INSTRUCTIONS TO FOLLOW: Word for word, write out all the entries below, omitting every picture.
::: MATERIALS PROVIDED
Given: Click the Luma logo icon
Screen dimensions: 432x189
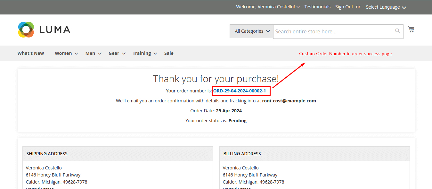Looking at the screenshot, I should [x=26, y=30].
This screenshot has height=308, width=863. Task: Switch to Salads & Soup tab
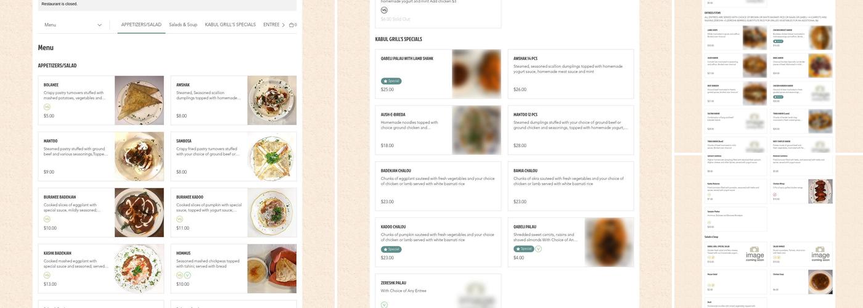pyautogui.click(x=183, y=25)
::::::
REPLY:
Given: Click the Luma logo icon
Screen dimensions: 432x189
Looking at the screenshot, I should [x=26, y=30].
This screenshot has height=308, width=863. Task: Switch to Salads & Soup tab
pyautogui.click(x=183, y=25)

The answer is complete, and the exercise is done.